Many microcontrollers feature a hardware watchdog timer peripheral. Its purpose is to trigger an action (usually a system reset) in case of severe software malfunctions. Once initialized, the watchdog timer has to be restarted (“fed”) in regular intervals to prevent it from timing out. If the software got stuck and does not manage to feed the watchdog anymore, the corrective action is triggered to bring the system back to normal operation.

In real-time operating systems with multiple tasks running in parallel, a single watchdog instance may not be sufficient anymore, as it can be used for only one task. This software watchdog based on kernel timers provides a method to supervise multiple threads or tasks (called watchdog channels).

An existing hardware watchdog can be used as an optional fallback if the task watchdog itself or the scheduler has a malfunction.

The task watchdog uses a kernel timer as its backend. If configured properly, the timer ISR is never actually called during normal operation, as the timer is continuously updated in the feed calls.

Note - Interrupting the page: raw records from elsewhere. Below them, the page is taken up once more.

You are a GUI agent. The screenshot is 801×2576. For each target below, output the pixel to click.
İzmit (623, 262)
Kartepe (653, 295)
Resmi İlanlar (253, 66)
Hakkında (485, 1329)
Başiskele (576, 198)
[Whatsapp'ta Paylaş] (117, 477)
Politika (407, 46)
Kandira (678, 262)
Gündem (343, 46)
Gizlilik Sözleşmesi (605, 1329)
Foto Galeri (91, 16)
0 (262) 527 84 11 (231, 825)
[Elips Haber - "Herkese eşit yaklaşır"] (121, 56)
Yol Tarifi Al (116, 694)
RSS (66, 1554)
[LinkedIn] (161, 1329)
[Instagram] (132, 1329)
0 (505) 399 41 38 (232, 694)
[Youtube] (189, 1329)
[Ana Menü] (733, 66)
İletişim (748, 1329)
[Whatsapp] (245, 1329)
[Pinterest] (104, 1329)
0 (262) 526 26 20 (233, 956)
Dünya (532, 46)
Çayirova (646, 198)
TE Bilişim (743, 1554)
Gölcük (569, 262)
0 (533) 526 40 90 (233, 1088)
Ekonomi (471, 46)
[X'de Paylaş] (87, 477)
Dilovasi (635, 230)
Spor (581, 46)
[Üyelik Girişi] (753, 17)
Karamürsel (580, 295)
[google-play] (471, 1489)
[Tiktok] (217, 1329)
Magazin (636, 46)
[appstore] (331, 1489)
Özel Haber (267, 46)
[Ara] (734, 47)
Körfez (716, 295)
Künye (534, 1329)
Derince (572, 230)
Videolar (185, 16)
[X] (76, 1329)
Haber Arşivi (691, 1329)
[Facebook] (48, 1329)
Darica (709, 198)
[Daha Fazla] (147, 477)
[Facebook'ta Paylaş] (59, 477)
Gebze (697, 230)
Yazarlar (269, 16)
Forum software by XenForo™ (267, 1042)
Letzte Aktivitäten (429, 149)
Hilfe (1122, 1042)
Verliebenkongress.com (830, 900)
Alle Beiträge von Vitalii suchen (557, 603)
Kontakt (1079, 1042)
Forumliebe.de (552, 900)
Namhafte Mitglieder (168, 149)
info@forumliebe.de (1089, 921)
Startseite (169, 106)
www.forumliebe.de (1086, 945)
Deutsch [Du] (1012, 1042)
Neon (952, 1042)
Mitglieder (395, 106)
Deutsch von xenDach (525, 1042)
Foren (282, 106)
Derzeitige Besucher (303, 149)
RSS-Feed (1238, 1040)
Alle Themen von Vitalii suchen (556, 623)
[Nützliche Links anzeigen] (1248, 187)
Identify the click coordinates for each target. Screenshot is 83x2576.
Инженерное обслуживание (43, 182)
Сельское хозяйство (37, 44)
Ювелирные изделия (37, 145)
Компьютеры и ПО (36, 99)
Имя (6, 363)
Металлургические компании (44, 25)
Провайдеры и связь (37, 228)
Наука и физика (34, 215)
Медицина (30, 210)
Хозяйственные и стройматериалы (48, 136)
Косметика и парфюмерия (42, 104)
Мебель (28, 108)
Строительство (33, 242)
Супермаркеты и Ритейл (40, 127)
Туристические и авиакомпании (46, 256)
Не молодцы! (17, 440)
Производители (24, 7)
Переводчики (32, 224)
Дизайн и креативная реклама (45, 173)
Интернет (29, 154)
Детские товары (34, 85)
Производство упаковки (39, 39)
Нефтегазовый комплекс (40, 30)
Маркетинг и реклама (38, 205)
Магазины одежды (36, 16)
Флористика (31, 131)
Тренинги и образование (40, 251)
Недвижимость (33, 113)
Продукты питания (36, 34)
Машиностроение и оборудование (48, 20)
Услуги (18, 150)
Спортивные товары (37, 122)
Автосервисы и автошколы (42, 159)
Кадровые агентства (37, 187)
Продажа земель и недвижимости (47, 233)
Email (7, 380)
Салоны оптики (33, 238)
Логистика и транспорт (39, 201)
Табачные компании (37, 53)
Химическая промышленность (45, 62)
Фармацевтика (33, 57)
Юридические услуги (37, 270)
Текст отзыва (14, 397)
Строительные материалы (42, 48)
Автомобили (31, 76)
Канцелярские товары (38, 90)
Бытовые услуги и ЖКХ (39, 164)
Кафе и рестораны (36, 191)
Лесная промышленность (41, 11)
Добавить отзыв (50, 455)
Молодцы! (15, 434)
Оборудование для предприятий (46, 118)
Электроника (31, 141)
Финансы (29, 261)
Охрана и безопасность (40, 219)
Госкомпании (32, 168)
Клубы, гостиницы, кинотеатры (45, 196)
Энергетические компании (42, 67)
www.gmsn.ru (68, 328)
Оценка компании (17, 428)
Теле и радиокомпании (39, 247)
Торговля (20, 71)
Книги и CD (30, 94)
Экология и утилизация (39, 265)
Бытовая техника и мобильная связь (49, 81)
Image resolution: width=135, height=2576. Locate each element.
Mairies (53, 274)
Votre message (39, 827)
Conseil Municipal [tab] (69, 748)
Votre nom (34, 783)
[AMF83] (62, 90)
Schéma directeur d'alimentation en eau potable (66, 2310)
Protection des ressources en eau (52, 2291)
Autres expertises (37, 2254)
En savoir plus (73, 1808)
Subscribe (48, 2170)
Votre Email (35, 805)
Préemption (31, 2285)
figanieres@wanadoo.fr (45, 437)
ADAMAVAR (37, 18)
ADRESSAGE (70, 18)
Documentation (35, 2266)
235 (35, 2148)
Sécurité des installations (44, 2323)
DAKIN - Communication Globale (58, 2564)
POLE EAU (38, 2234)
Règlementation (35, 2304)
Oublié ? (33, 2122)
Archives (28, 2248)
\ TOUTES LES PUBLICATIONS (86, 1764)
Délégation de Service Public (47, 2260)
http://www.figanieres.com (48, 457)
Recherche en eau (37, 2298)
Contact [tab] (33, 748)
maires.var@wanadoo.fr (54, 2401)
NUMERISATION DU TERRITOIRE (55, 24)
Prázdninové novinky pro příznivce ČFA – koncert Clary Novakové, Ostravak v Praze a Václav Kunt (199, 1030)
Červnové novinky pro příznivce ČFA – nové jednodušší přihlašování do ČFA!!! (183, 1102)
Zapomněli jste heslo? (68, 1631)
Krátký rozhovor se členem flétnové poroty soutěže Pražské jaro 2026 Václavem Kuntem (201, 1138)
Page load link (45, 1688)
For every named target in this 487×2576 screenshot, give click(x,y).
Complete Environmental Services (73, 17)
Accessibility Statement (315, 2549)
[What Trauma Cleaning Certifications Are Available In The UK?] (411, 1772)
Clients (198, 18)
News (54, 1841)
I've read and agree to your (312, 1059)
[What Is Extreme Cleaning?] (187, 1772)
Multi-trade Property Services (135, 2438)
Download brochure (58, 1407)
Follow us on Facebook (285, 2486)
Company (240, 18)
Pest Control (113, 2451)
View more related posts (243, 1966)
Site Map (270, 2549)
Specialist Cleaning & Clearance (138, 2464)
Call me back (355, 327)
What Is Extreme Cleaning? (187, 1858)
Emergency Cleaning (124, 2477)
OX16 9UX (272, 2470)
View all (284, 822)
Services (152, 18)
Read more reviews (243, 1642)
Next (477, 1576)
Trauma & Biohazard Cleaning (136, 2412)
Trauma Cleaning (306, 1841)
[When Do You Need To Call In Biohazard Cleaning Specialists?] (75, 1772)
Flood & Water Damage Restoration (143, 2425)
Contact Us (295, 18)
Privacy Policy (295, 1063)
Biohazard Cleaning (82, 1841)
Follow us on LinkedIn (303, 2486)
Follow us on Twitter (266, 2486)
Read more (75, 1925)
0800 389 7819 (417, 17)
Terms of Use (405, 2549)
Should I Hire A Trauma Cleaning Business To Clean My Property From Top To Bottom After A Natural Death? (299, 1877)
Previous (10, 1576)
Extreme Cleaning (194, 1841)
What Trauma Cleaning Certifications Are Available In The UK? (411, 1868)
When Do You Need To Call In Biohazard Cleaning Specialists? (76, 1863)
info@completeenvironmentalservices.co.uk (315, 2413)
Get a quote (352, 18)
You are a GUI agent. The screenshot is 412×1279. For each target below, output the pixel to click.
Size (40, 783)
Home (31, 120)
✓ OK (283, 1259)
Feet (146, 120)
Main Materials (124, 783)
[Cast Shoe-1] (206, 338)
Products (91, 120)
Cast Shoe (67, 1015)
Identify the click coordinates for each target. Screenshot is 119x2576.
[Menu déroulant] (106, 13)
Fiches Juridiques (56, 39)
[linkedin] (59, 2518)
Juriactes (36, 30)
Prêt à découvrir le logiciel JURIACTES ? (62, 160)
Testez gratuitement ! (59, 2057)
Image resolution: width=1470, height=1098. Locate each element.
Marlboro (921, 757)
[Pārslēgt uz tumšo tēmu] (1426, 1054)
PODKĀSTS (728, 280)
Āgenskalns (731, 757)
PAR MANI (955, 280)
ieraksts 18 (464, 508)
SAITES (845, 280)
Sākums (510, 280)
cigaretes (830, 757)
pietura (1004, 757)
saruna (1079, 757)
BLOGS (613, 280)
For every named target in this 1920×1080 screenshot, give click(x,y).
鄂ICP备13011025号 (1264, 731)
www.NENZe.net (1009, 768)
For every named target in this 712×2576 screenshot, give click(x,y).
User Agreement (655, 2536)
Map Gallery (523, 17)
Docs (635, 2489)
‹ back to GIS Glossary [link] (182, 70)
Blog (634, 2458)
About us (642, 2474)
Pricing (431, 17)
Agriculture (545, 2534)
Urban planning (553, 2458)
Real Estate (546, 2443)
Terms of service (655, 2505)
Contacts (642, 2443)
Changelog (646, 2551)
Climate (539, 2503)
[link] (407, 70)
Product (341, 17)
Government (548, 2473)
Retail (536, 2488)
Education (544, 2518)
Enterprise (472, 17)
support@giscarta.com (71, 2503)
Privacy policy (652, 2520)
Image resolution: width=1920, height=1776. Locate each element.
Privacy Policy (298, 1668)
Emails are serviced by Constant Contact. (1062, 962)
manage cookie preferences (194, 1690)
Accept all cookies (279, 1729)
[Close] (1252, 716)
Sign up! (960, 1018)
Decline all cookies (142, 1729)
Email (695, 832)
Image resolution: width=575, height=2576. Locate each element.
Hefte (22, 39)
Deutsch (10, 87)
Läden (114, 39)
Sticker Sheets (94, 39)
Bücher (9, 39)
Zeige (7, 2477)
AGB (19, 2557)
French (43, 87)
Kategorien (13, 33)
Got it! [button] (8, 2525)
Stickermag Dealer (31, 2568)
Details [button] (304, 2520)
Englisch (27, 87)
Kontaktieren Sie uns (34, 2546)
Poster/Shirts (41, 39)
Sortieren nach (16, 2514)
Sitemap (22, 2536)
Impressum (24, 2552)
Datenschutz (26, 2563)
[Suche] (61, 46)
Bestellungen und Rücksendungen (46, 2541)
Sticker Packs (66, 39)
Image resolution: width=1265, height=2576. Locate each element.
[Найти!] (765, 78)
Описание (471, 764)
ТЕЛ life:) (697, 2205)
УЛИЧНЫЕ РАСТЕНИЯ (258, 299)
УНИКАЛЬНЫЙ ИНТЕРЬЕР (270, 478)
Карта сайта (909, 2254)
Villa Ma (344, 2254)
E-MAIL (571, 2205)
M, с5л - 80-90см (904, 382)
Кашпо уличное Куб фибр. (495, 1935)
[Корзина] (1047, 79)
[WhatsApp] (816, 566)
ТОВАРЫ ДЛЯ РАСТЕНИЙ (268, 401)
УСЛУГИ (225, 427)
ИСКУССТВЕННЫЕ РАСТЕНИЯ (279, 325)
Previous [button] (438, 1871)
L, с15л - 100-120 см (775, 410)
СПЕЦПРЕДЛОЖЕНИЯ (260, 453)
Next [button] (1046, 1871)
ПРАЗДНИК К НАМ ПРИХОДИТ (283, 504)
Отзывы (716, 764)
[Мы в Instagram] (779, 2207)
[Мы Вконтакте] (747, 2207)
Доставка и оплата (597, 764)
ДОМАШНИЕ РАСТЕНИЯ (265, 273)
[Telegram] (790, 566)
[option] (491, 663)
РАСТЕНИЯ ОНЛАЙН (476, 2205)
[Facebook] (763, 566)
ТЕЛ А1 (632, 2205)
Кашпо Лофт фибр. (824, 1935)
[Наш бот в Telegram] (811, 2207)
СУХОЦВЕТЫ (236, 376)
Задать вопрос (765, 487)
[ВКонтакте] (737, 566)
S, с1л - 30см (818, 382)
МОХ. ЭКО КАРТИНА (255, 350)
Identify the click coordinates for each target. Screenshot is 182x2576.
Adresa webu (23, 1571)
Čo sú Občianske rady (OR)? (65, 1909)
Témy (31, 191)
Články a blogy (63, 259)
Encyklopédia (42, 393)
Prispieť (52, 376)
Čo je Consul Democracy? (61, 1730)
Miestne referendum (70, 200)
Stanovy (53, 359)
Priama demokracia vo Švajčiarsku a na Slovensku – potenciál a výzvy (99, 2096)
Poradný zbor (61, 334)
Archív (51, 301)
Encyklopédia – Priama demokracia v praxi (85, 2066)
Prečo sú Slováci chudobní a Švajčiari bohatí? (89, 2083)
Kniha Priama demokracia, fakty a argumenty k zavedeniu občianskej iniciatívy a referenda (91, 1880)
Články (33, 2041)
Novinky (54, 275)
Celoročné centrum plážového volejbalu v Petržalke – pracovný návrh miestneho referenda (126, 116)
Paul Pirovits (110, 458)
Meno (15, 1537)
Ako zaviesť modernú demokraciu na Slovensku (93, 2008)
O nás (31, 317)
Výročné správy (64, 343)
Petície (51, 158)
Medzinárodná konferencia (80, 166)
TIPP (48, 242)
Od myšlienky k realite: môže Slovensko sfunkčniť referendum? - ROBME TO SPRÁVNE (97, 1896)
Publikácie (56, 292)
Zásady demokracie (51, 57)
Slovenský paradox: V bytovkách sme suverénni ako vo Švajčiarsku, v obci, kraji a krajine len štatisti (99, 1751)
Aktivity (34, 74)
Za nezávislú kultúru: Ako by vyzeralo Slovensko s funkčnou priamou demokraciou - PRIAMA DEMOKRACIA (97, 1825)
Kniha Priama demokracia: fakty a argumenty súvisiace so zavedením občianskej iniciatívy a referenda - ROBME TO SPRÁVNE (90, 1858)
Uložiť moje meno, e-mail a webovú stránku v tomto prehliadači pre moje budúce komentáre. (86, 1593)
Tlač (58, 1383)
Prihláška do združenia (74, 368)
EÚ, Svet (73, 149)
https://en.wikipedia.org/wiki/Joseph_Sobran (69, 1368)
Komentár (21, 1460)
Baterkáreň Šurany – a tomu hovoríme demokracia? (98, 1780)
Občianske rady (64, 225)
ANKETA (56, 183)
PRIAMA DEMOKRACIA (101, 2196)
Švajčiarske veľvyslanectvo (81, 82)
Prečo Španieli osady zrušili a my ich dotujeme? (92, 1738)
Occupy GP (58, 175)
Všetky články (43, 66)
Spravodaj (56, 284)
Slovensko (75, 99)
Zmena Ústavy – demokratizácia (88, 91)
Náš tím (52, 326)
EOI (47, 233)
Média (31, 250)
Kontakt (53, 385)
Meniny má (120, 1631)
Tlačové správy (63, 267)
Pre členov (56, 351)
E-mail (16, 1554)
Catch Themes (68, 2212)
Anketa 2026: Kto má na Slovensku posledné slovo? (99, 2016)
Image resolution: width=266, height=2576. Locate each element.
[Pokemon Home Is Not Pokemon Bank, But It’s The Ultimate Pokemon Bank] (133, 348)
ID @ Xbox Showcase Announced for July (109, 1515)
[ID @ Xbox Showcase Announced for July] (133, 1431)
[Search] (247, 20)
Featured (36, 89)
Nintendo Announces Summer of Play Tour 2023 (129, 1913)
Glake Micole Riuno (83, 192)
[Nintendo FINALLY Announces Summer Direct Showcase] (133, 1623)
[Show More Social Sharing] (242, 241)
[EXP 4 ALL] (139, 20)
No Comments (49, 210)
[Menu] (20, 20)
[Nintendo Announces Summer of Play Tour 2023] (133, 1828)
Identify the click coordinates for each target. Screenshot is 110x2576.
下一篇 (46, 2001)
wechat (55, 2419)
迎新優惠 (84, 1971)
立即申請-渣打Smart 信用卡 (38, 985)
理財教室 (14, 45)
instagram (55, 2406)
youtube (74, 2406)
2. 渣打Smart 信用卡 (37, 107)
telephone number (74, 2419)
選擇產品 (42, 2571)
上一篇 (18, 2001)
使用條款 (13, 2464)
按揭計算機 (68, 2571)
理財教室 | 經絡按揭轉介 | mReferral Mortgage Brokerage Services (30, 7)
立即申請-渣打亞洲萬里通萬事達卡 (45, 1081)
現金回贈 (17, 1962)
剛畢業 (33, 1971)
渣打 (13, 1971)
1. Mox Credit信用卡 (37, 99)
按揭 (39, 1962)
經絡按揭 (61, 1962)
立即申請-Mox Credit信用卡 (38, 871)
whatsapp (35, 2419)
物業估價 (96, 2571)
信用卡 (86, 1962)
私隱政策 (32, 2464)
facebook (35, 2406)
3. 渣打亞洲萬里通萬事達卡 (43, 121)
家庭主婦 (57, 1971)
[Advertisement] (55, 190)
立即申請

It’s currently not possible to have multiple instances of task watchdogs. Instead, the task watchdog API can be accessed globally to add or delete new channels without passing around a context or device pointer in the firmware.

The maximum number of channels is predefined via Kconfig and should be adjusted to match exactly the number of channels required by the application.

Configuration Options

Related configuration options can be found under subsys/task_wdt/Kconfig.